Al via il trilaterale tra Ucraina, Usa e Russia
A Abu Dhabi si discute il nodo Donbass mentre Mosca insiste: “Per la pace, Kiev deve lasciare la regione”
Il primo incontro trilaterale tra Ucraina, Stati Uniti e Russia è iniziato oggi ad Abu Dhabi, negli Emirati Arabi Uniti, segnando un nuovo tentativo diplomatico per affrontare il conflitto che da anni devasta l’Ucraina orientale. Secondo quanto dichiarato dal presidente ucraino Volodymyr Zelensky, la “questione chiave” sul tavolo è il controllo dei territori orientali, in particolare del Donbass, area contesa e simbolo delle tensioni tra Kiev e Mosca.

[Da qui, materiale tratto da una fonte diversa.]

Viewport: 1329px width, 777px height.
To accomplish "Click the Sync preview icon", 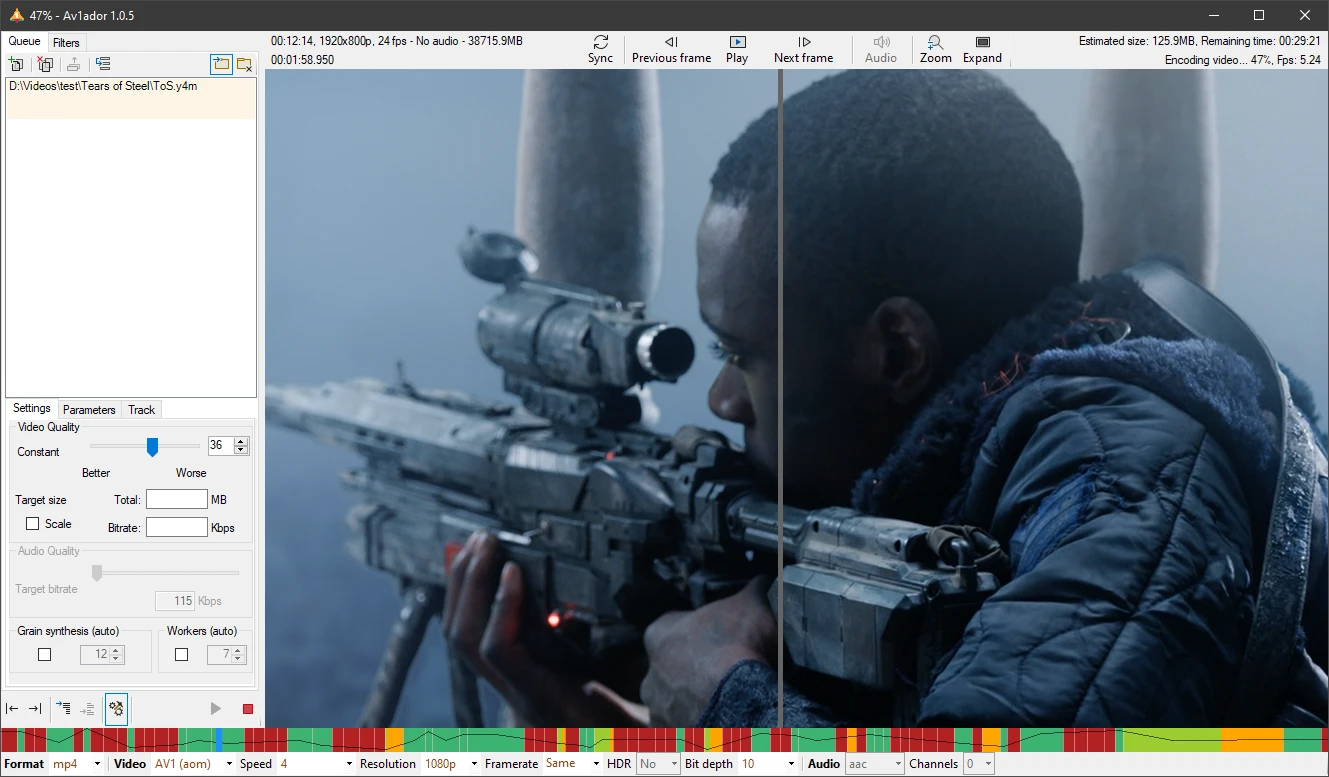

Fonti citate da Axios confermano che il nodo principale dei colloqui riguarda proprio la definizione dello status territoriale dell’Ucraina orientale, tema sul quale le posizioni restano distanti. Il Cremlino, attraverso il portavoce Dmitry Peskov, ha ribadito che per arrivare a una pace duratura “l’esercito ucraino deve lasciare il Donbass”, una condizione che Kiev continua a respingere.
Mentre le delegazioni discutono negli Emirati, sul terreno la guerra non accenna a fermarsi. L’Aeronautica militare ucraina ha denunciato un nuovo massiccio attacco russo: nella notte sarebbero stati lanciati circa 100 droni su diverse regioni del Paese. A Kiev, il sindaco ha riferito che “quasi 2mila edifici sono senza riscaldamento”, conseguenza diretta dei raid che continuano a colpire infrastrutture energetiche e civili.

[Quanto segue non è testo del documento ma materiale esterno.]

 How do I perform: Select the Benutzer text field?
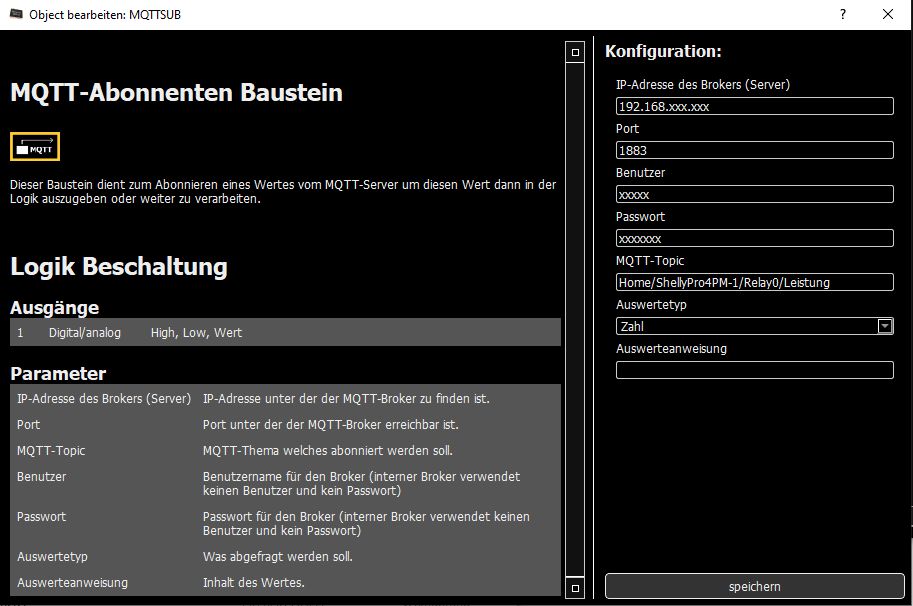(754, 194)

Il vertice di Abu Dhabi rappresenta un passaggio delicato e potenzialmente decisivo, ma le distanze tra le parti restano profonde. Le prossime ore diranno se questo nuovo tentativo diplomatico potrà aprire uno spiraglio verso un cessate il fuoco o se il conflitto continuerà a consumare l’Ucraina senza tregua.